Figure 1. Units in grams of CO2 per megajoule of energy.
These realities have caused great concern for the lofty renewable energy targets set by the EU and the US government. The EU has set a target of 10% renewable transport fuels by 2020 and as already stated, the US requires that 40% of its corn harvest be used to make biofuel.
Luckily, clever people have already started on improving the technology for second, third and fourth generation biofuels. Using waste, algae and non-food crops that grow on marginal lands, biofuels can be produced at a much faster rate than their first-generation counterparts, without the negative side effects of land-use change and competition for food.
Check out this page for an interactive explanation of how algae can be used to make biofuels.
This presents some great opportunities for the Australian biofuels market. Australia has large tracts of marginal land that can potentially be used for non-food biofuel crop production. We also possess a multitude of research organisations and universities that are perfectly equipped to refine the technology for next generation biofuels. We have the potential to create a market that is at the forefront of innovation. And considering our mining exploits will inevitably come to an end, this opportunity looks pretty enticing to me.

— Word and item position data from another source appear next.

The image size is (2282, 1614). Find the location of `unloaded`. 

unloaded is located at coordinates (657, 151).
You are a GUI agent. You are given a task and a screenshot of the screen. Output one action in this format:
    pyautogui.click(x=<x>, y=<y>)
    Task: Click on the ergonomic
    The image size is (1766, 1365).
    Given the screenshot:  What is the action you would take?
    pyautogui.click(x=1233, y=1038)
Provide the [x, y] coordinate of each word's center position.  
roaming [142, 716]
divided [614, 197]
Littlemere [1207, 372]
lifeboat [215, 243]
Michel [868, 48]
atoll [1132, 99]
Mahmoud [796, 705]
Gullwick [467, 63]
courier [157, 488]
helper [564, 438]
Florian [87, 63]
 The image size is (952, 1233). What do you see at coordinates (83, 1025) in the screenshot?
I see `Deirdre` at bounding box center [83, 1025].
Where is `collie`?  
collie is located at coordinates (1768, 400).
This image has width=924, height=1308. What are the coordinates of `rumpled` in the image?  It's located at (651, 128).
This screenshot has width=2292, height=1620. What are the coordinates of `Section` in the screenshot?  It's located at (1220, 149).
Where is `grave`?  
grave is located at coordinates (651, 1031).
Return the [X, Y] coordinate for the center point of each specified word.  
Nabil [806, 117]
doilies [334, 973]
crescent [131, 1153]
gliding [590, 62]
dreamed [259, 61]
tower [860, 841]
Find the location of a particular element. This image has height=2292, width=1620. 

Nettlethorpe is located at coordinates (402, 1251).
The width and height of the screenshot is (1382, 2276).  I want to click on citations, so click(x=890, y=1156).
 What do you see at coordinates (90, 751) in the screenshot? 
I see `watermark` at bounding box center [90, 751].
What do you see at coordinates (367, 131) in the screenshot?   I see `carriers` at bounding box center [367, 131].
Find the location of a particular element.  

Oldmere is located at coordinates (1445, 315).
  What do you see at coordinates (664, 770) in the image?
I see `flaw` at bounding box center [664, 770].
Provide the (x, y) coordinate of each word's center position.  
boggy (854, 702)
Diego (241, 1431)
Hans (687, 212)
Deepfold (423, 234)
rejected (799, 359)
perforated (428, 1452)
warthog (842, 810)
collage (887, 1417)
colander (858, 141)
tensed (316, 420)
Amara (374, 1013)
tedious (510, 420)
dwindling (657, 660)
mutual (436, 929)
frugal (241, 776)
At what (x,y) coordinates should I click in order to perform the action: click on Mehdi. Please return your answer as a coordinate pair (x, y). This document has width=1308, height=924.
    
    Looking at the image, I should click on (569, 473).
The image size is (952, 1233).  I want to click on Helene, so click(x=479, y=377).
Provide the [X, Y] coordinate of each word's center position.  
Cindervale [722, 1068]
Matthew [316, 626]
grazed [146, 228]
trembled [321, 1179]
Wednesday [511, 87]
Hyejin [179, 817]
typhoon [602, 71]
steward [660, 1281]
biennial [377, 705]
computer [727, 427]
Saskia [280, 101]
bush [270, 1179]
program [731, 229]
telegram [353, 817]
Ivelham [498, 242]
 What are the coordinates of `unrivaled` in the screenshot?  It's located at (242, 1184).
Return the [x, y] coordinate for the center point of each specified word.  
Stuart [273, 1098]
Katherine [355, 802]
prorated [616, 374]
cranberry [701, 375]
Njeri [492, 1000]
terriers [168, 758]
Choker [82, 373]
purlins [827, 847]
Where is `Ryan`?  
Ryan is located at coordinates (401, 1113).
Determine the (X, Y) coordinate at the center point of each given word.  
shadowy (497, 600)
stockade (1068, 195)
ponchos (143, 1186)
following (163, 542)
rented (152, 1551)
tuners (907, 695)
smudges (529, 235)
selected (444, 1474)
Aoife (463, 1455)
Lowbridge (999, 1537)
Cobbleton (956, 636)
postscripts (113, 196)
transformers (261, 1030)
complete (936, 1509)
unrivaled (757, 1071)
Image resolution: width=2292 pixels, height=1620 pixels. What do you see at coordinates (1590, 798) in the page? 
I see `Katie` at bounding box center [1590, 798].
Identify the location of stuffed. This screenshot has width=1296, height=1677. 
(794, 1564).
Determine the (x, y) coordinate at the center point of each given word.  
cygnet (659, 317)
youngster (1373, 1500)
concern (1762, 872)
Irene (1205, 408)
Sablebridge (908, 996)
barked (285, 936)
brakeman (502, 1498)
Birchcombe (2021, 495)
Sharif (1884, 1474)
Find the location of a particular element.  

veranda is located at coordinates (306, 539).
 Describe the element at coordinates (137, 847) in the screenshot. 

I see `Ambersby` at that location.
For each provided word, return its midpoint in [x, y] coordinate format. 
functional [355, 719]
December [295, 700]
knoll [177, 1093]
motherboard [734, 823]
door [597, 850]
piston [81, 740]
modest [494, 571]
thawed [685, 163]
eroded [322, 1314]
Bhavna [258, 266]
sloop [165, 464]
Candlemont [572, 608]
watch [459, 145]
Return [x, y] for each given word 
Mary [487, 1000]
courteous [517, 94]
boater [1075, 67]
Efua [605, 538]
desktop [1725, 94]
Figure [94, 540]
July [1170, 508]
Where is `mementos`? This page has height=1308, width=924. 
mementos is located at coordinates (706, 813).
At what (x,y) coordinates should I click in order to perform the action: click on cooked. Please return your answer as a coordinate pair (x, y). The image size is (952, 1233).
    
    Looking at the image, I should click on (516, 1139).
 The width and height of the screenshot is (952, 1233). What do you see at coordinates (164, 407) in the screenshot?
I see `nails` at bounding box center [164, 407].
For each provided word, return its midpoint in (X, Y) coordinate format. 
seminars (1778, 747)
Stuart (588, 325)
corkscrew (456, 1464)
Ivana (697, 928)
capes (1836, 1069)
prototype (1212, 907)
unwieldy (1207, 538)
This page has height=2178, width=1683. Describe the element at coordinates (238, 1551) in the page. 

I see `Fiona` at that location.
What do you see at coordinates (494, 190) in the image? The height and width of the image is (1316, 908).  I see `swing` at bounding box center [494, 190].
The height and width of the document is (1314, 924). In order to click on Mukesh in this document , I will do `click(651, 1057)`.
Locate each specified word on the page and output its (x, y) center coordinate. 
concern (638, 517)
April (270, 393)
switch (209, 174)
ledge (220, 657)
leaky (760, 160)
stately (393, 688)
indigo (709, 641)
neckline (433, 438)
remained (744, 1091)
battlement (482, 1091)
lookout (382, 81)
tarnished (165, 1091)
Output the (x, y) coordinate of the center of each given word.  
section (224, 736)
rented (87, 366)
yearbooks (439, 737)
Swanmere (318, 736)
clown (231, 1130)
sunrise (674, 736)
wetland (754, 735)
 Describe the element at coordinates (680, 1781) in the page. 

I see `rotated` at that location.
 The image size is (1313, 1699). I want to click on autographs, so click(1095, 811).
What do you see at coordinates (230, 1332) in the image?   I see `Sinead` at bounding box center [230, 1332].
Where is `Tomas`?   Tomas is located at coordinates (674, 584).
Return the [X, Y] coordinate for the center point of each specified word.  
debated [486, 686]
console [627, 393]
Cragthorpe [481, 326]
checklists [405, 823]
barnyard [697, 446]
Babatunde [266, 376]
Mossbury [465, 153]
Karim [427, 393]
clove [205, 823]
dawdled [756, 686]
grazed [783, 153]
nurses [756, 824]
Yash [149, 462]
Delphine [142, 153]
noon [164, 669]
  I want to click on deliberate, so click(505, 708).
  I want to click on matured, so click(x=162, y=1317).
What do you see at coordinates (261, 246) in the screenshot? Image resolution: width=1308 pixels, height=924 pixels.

In order for Australia to take full advantage of this opportunity, public policy will need to be altered. Effective policy will ensure the further development of good biofuels that take into account the full life-cycle of the product, as well as ensuring biodiversity and food security is maintained. However if we are truly dedicated to creating a sustainable transport industry, targets can also be directed at increasing alternative methods of transport, whether it be better public transport systems, electric automobiles, or other alternatives beyond my imagination. A great start might be to improve the current technology of our automobiles so that we can run engines on 100% biofuel, rather than the most common 10 or 20% blends.
So to recap, first-gen biofuels aren’t as clean as they initially appear, although with continued investment in the technology, next generation biofuels present a great opportunity for Australia’s economy and environment. Although more research and refining of the technology must take place, this is an area in which Australia is perfectly positioned to excel and could position itself one day as the world leader.
 Searchinger et al (2008) “Use of U.S. Croplands for Biofuels Increases Greenhouse Gases Through Emissions from Land-Use Change” Science, Vol. 319, pp. 1238.
 Singh et al (2011) “A viable technology to generate third-generation biofuel”, Journal of Chemical Technology and Biotechnology, Vol. 86, pp. 1349-1353.
 Tilman et al (2009) “Beneficial Biofuels – the Food, Energy, and Environment Trilemma”, Science, Vol. 325.